Appearances are not everything, as demonstrated by a counterfeit $100 bill that floated through a local business and ended its circulation at Bank of America where its true identity was discovered.
The bill was originally printed as a $5 Lincoln. When counterfeiters were through washing and reprinting it, however, it became a nearly perfect $100 Benjamin Franklin.
The money may have continued its deceitful ways had it not been for Dionne Lloyd, an alert teller at the Payson branch of Bank of America.
"She has a good eye for detecting counterfeit bills," Brenda Carnes, the bank's operations manager, said.
The big problem merchants face with bills that have been "washed" in this fashion is that they avoid detection by the counterfeit detection pens used by cashiers to determine if a bill is legal tender.
"The merchant used the pen on this $100 bill, and it did not indicate it was counterfeit," Carnes said.
The counterfeiters are taking legal tender bills, washing the ink out of the paper, and reprinting the currency at higher dollar amounts.
However, when the fraudulent bills are held up to light, the watermark from the original print is still visible.
"Merchants need to hold the bill up to a light and make sure the (watermark) matches the face on the bill," Carnes said. "We have had quite a few merchants take a loss lately with counterfeit bills."
Carnes said her bank has been seeing an increase of counterfeit bills recently, most of which are detectable.
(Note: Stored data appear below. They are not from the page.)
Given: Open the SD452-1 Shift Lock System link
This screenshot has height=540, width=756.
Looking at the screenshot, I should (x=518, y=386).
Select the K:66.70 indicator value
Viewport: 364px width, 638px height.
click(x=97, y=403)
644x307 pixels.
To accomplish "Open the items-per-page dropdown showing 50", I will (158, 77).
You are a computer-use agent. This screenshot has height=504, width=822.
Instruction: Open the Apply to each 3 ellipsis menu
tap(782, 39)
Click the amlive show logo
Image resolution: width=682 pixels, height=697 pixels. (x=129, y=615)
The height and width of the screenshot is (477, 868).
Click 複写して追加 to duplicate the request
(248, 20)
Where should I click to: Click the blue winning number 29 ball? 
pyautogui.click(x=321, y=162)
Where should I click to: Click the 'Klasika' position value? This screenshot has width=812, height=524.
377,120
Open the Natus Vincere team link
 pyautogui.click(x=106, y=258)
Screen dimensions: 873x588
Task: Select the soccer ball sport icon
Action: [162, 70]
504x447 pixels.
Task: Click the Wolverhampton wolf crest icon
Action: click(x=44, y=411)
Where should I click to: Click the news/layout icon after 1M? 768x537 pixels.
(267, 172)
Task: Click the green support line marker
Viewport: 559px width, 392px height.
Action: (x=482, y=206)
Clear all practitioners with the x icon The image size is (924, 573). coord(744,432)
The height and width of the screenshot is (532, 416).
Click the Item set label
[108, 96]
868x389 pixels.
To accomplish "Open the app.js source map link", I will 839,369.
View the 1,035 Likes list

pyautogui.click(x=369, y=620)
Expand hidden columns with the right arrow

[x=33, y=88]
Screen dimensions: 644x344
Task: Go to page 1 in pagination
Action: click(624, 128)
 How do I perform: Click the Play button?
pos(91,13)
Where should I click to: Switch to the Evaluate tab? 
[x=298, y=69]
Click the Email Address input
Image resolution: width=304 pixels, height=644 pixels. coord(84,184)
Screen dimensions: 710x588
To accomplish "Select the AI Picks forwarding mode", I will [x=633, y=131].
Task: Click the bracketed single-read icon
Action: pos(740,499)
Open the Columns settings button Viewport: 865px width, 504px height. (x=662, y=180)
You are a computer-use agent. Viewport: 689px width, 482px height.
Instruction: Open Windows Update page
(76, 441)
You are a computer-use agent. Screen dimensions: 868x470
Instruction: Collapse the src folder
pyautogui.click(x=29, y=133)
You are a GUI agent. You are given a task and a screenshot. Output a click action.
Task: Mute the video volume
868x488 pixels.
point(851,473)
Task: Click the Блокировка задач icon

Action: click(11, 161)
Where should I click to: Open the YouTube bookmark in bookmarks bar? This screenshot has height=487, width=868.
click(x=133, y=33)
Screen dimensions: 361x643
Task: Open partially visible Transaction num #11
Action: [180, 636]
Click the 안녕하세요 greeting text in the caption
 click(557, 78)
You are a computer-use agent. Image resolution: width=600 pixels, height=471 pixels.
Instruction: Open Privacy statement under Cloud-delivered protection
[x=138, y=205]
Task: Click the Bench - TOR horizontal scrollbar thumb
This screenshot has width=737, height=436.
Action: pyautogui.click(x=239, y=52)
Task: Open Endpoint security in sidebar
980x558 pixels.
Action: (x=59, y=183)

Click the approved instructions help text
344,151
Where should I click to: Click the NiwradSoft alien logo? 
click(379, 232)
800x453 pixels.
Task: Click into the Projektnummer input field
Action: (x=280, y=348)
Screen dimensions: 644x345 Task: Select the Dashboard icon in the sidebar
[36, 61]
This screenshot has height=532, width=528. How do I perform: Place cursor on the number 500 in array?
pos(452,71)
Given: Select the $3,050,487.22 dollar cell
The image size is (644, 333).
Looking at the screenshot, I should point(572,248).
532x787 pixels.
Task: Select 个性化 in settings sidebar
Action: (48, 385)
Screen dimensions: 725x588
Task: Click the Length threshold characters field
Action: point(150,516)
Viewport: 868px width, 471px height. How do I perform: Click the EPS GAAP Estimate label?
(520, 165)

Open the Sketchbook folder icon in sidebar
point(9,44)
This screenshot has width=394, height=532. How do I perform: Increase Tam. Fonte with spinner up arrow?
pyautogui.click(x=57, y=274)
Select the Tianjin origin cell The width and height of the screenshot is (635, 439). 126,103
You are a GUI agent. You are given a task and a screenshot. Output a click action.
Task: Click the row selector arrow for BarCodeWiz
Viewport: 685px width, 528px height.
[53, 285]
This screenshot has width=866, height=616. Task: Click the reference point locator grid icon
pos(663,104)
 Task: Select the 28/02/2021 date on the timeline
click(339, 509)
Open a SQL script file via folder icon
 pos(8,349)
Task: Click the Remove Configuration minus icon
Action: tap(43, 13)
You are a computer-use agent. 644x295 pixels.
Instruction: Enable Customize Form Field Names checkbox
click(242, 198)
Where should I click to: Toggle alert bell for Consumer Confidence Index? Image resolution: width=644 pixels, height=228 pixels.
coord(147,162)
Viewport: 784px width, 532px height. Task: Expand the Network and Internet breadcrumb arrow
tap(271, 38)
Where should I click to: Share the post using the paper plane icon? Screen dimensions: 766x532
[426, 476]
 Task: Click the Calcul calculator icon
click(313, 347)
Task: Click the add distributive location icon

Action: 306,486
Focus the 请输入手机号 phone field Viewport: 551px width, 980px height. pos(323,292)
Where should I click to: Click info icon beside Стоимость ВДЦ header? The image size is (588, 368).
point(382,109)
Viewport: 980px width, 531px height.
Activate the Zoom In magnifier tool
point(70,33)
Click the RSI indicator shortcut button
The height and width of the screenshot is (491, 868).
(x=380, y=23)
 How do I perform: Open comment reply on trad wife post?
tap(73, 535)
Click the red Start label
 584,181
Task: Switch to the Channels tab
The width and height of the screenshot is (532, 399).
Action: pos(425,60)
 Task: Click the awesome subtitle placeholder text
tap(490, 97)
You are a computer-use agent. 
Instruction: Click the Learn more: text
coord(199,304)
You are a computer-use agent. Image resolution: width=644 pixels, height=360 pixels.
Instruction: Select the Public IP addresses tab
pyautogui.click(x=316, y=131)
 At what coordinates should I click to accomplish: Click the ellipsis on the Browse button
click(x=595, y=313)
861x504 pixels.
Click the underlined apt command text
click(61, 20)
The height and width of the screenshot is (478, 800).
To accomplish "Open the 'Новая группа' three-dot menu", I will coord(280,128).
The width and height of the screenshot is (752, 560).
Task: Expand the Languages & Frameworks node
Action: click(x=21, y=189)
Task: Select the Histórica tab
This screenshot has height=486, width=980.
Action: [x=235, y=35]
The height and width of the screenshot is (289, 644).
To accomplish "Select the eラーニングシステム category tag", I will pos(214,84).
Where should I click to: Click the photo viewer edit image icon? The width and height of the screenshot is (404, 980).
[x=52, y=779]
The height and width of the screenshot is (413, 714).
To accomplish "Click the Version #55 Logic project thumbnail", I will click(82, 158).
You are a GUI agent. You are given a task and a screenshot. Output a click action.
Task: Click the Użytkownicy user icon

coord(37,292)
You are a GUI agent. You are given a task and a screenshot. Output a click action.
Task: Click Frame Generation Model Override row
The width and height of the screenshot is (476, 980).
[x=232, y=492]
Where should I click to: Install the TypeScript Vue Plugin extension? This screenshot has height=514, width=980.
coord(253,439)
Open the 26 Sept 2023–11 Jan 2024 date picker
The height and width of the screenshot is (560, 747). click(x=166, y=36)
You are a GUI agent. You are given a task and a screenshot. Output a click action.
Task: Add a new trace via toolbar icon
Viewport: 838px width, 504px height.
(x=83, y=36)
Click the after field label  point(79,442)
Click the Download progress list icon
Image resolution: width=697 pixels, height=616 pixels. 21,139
"We will have the (found counterfeit) bill at the bank for a few days in case merchants want to look at it for detection purposes," Carnes said.
Counterfeit bills have also found their way to the local Wells Fargo bank, according to assistant manager John Schreur. "We have had an increase ... with several this year ... They are becoming more and more prevalent," Schreur said.
Schreur said that while the "biggest culprit" is the $20 bill, Wells Fargo tellers have come across $10 counterfeit bills as well. He advised merchants to watch every bill they are handed.